As i'm just an end user now, i propagate PII into baggage to easily debug issues however i wouldn't want to sent that info to 3rd party that my code interact with.

I could easily suppress the tracing with our mechanism to avoid exporter loops but that would means that i wouldn't get the span too, which i want to understand the whole trace.
Since there is already a discussion in the spec, i don't think it would be a good idea to implement something in the SDK. I think the easiest would be to modify the incoming/outgoing HTTP hooks to allow to return a context instead of a boolean, which then would be used and allow user to decide whether or not to stop tracing/propagation or whatever they want.

Soliciting feedback before making a PR :)

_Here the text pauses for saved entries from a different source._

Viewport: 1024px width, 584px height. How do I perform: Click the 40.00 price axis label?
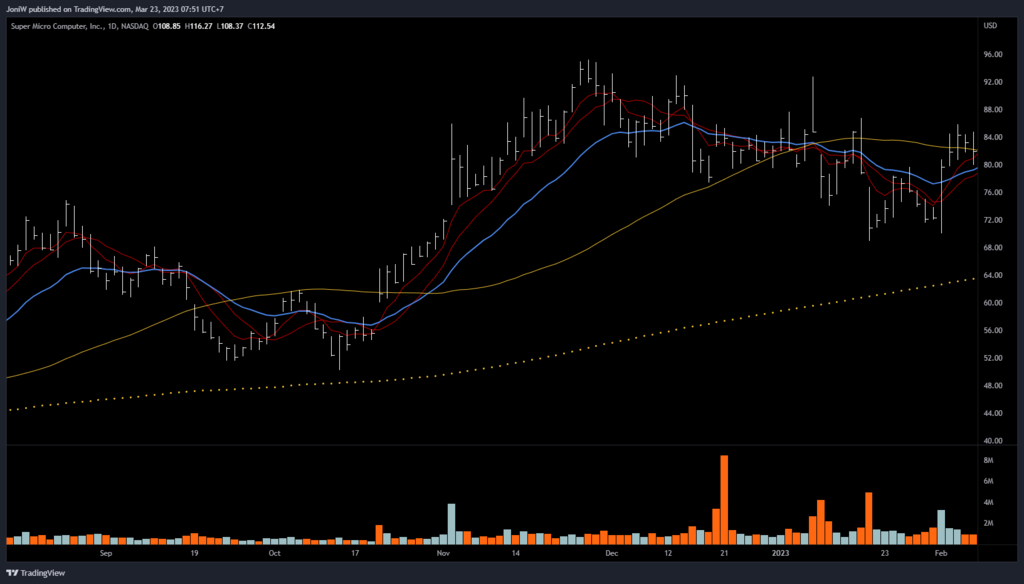click(992, 441)
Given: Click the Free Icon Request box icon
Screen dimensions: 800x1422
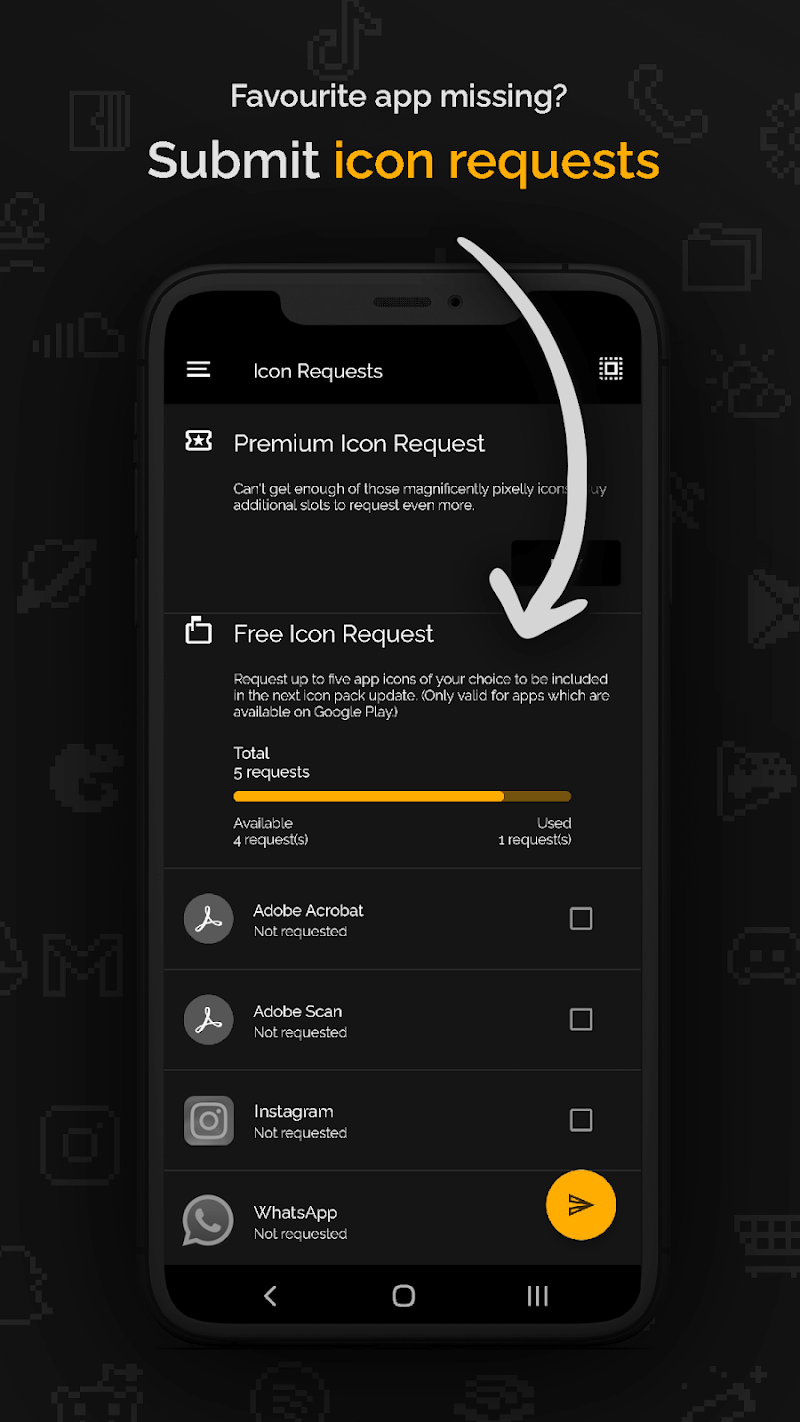Looking at the screenshot, I should [199, 631].
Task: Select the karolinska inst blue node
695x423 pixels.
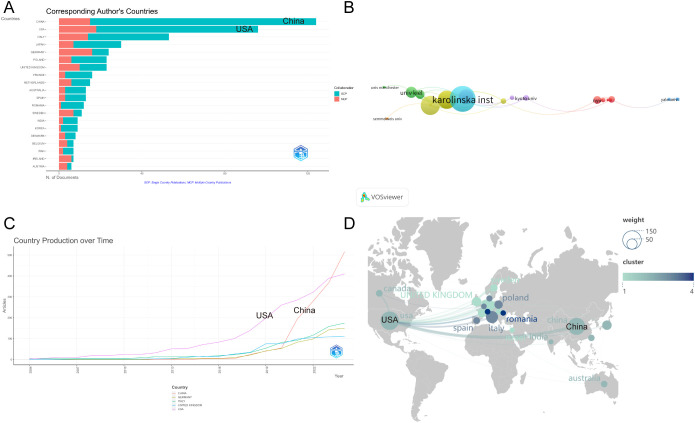Action: (463, 98)
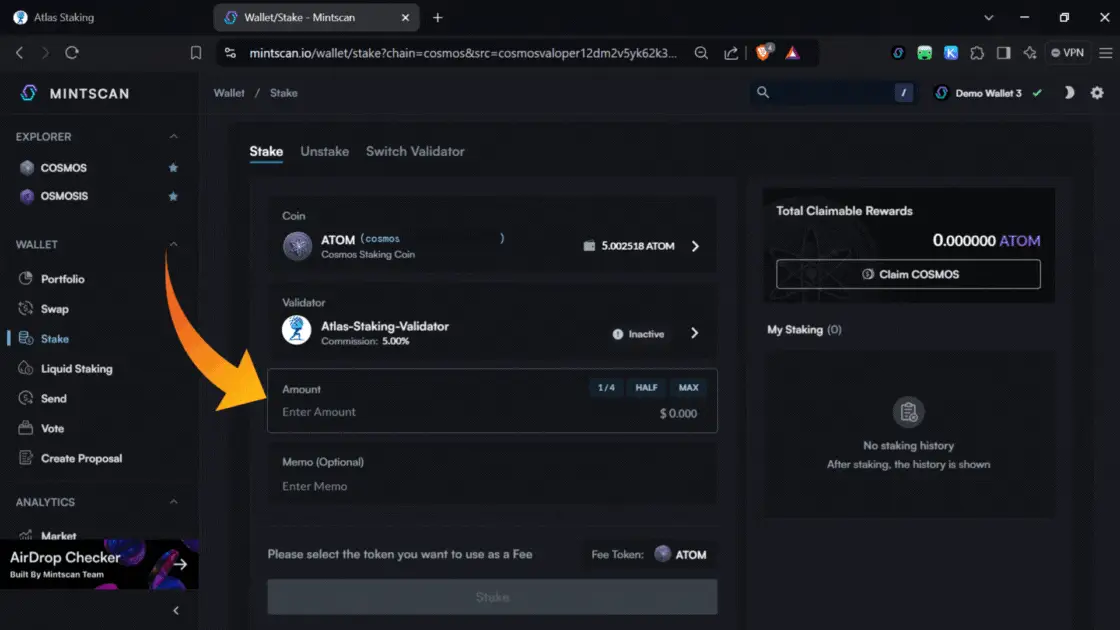Open the Swap page in sidebar

point(54,309)
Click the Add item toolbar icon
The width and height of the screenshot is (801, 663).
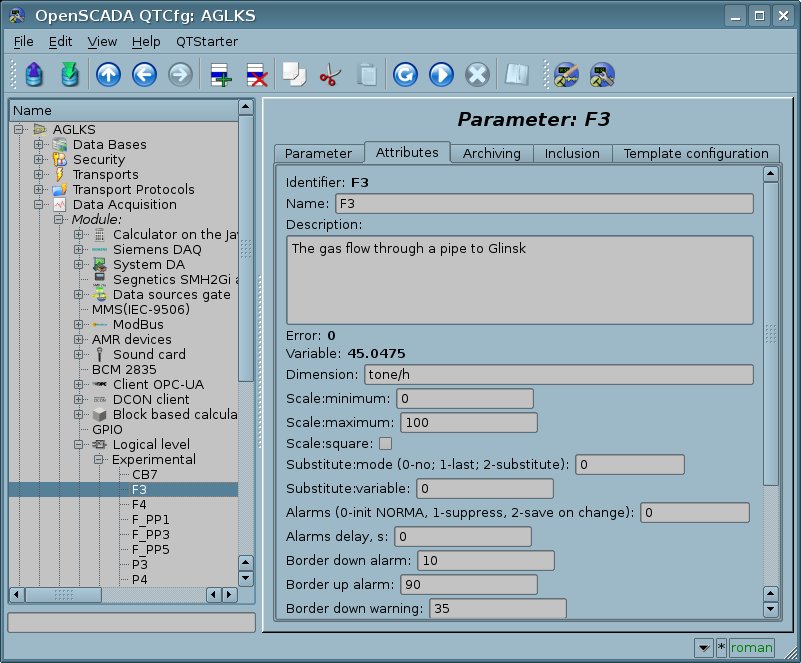(220, 75)
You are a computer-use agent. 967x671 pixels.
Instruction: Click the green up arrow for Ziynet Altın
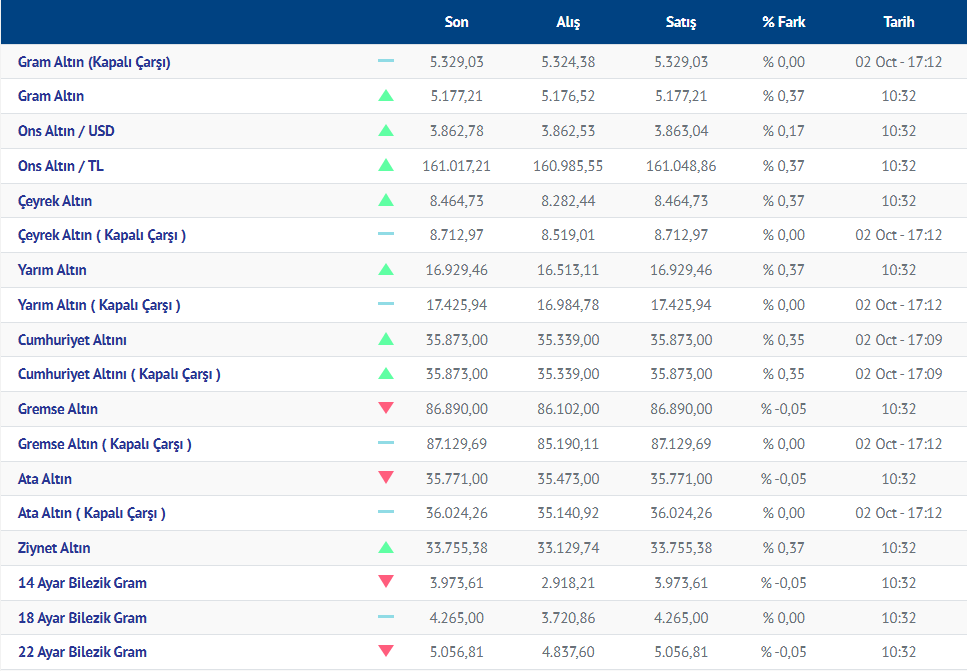pos(386,548)
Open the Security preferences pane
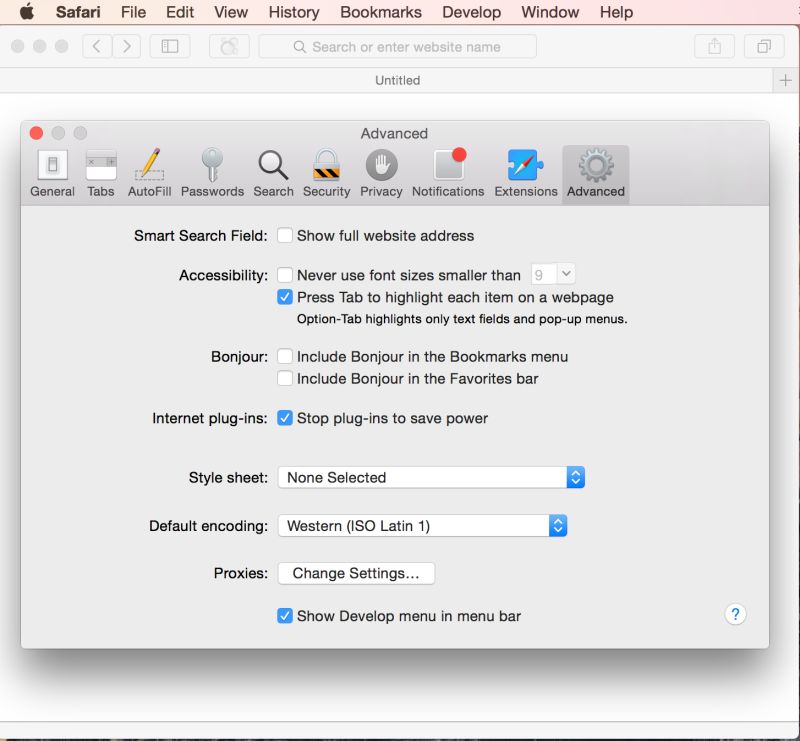 [x=326, y=172]
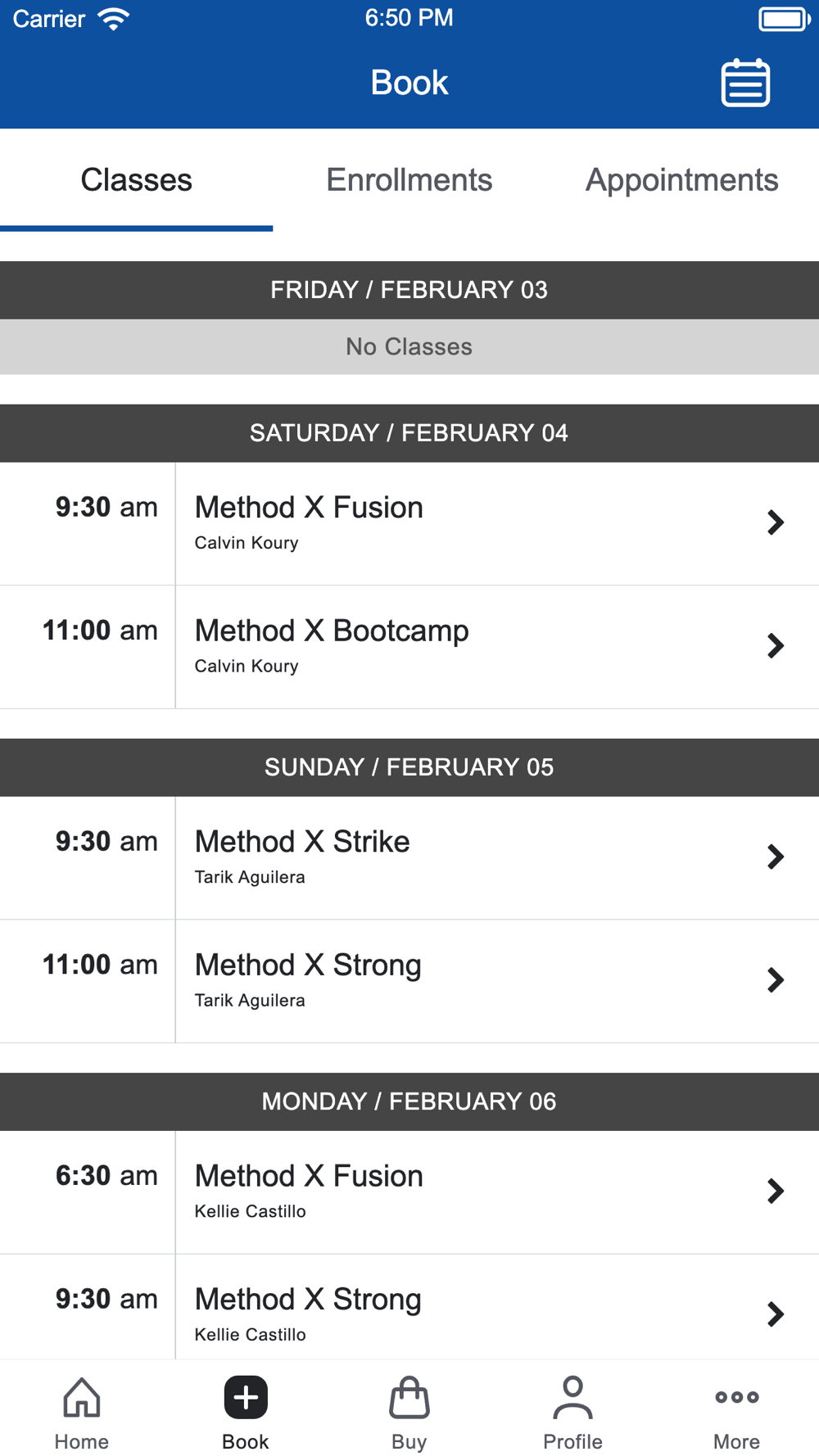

Similar discussions across the ot org:

• Controlling context propagation boundary opentelemetry-specification#1633
• Allow restricting propagation of OpenTelemetry trace headers opentelemetry-java-instrumentation#8038
• Allow overriding propagation of tracing headers opentelemetry-java-instrumentation#8786

[github-actions]

This issue is stale because it has been open 60 days with no activity. Remove stale label or comment or this will be closed in 14 days.

[github-actions]

This issue was closed because it has been stale for 14 days with no activity.